* _What is being asked_
Exactly as they appear, retype the lines from the one containing "The width and" through the final line of the data below. Leave pictures out.

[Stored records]
================
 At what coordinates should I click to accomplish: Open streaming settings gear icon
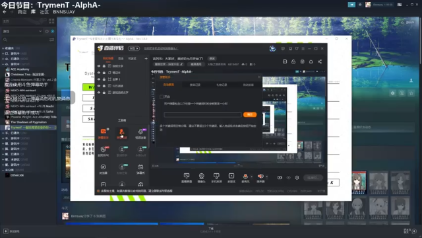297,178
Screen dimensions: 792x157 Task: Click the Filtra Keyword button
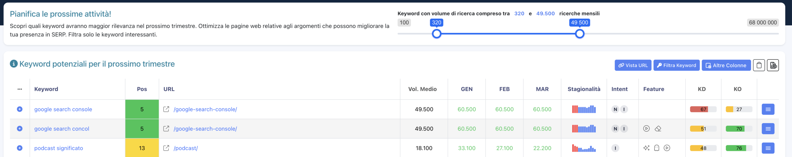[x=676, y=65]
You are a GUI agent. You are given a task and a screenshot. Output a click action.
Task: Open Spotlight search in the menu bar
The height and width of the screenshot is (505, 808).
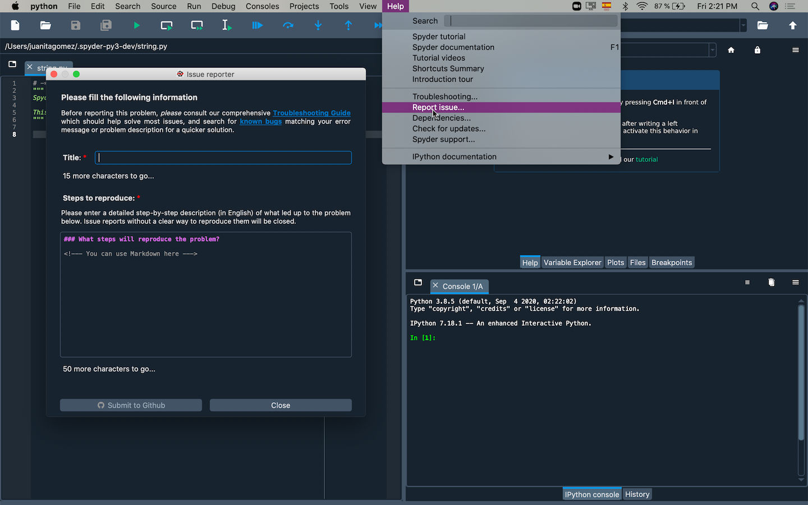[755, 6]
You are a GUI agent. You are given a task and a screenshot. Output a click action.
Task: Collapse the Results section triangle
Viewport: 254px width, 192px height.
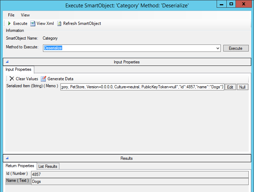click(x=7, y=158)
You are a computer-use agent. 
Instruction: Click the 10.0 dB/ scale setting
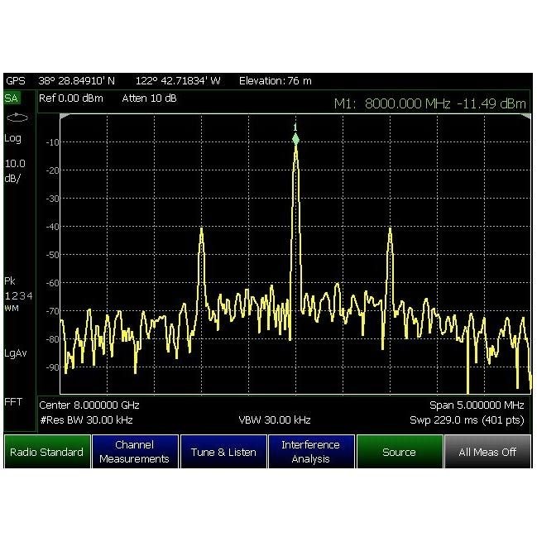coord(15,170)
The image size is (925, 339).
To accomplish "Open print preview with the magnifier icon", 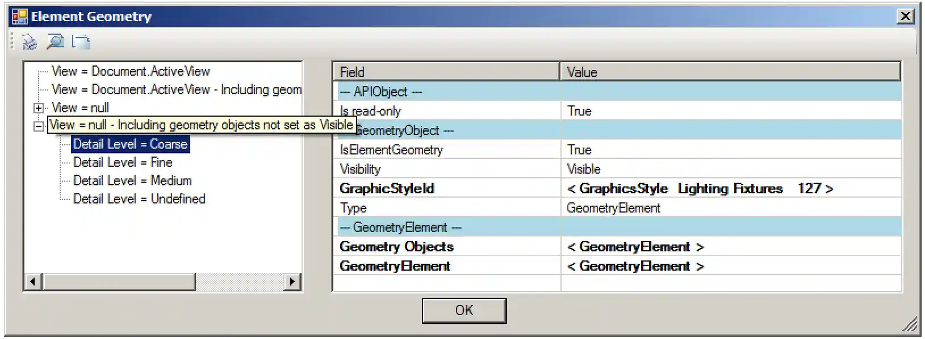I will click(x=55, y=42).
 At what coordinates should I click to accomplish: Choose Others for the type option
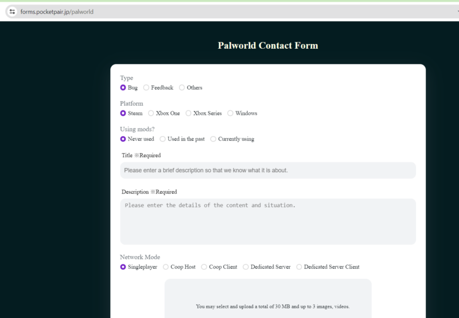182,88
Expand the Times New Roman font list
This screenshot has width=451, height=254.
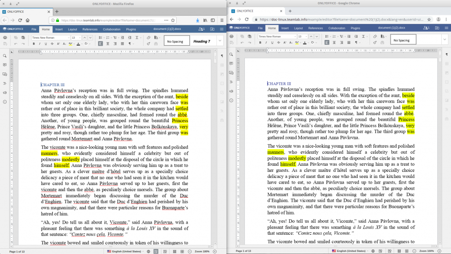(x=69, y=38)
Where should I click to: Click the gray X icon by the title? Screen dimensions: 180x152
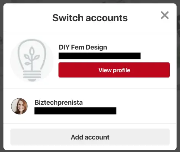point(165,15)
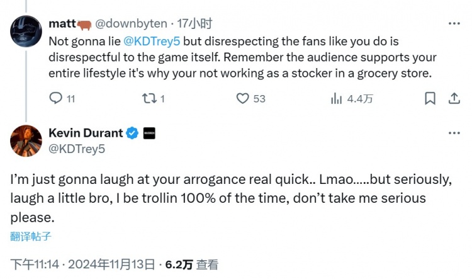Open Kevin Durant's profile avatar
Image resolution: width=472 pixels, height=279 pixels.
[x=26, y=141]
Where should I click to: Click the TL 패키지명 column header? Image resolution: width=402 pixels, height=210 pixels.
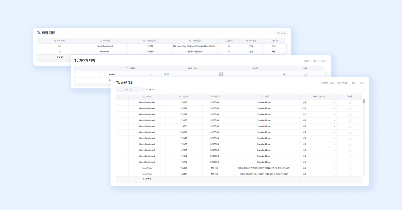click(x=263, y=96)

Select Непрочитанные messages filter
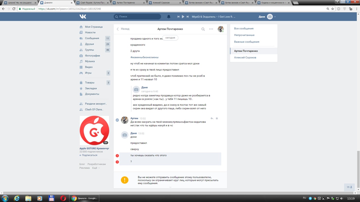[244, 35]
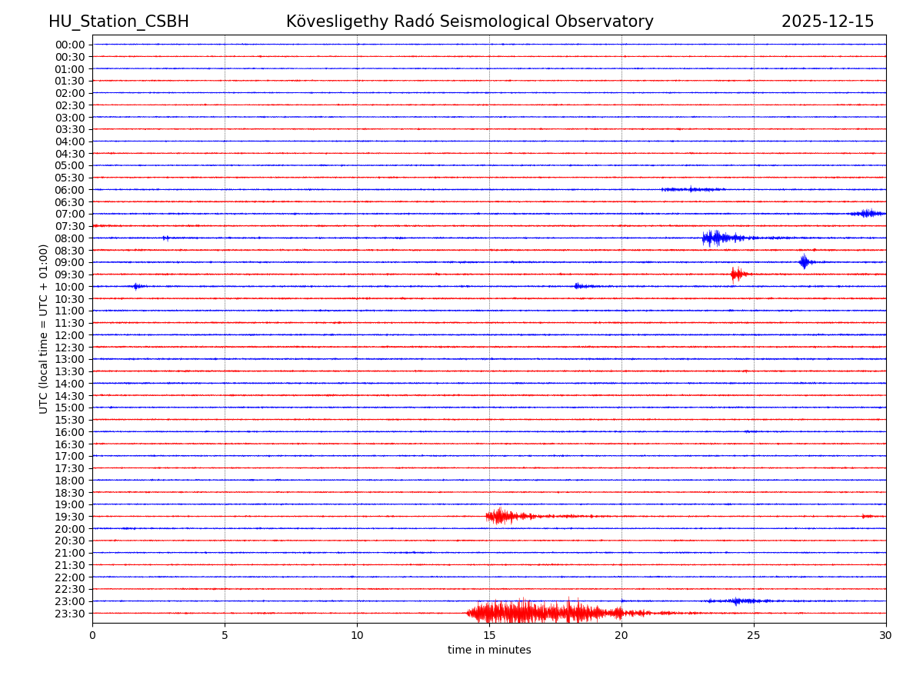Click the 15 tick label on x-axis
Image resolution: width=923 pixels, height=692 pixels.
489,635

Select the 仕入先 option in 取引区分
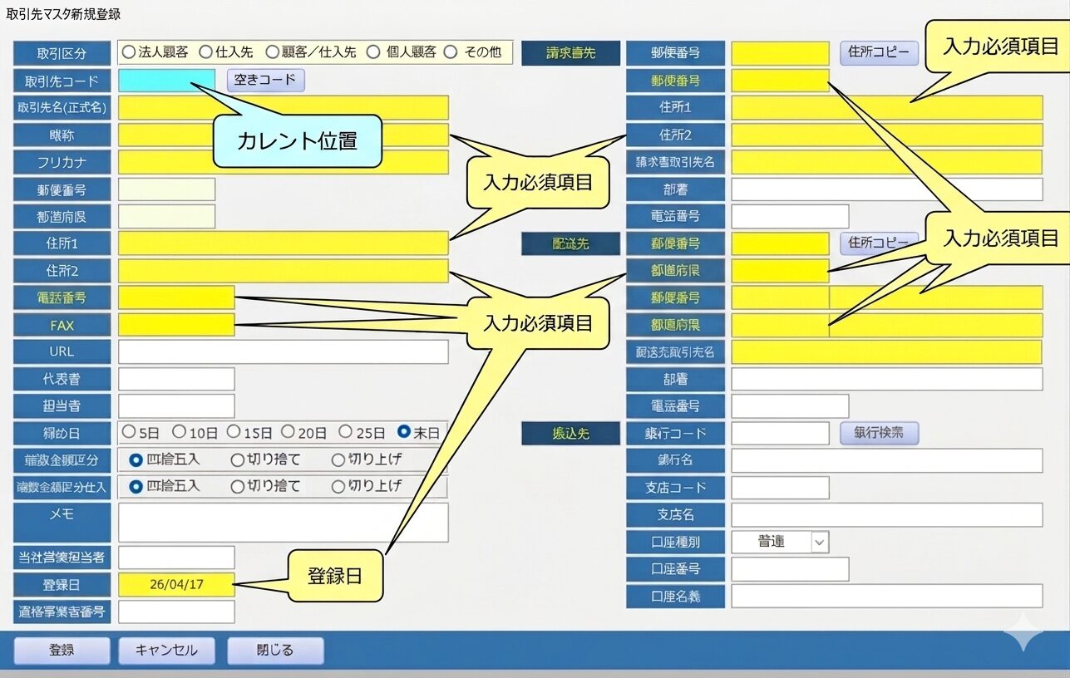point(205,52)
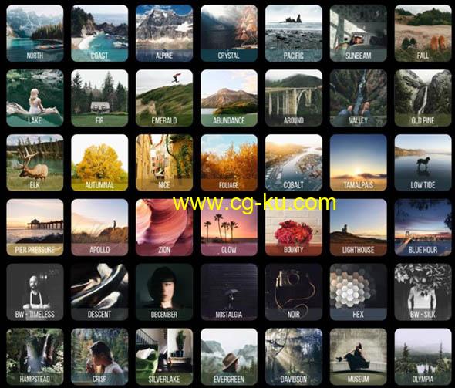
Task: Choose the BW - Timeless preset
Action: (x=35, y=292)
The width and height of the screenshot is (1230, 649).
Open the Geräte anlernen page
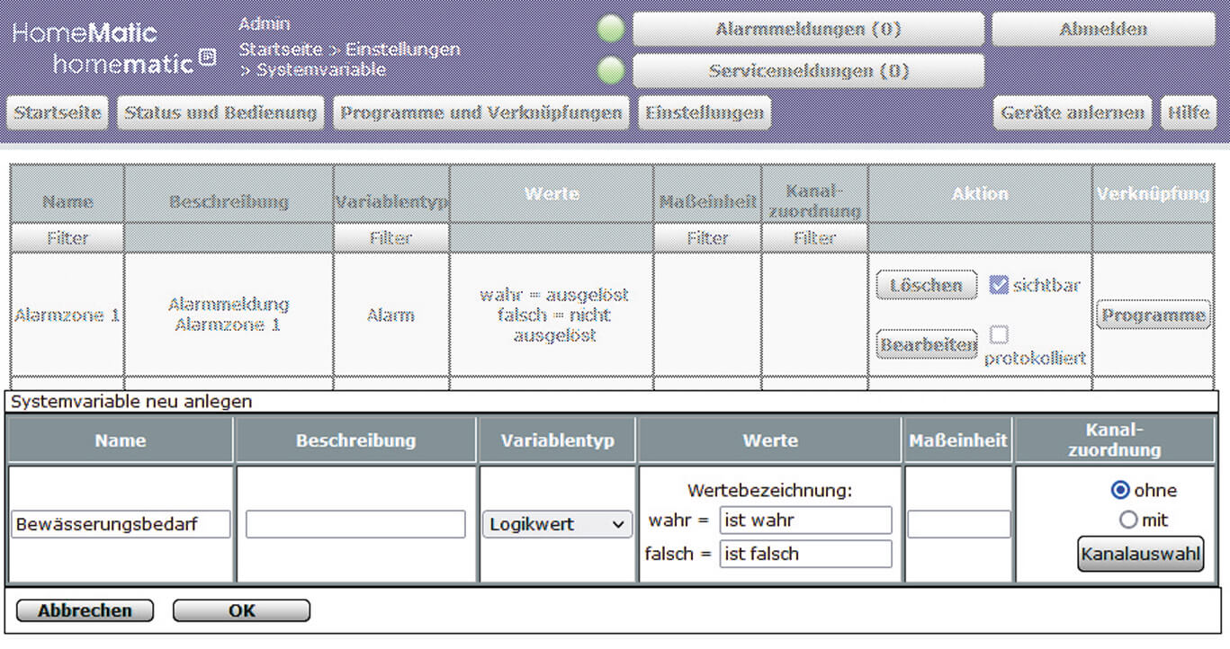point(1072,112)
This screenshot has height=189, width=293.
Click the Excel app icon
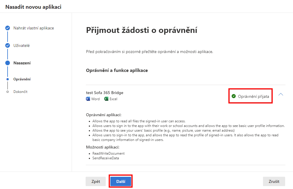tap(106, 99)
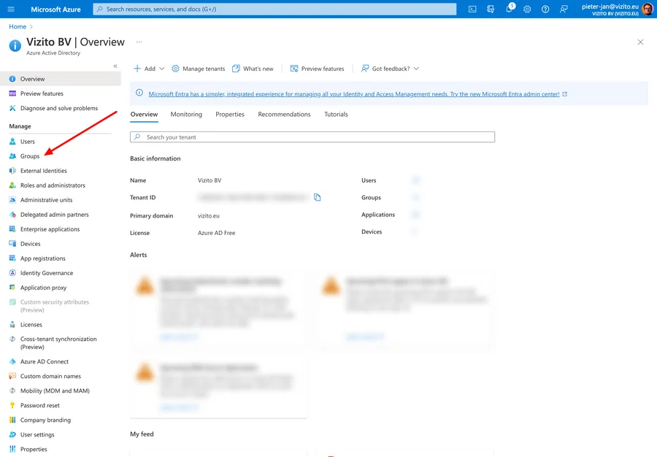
================
* _Written response_
The width and height of the screenshot is (1230, 649).
Open the Geräte anlernen page
point(1072,112)
This screenshot has height=189, width=293.
Click the Excel app icon
tap(106, 99)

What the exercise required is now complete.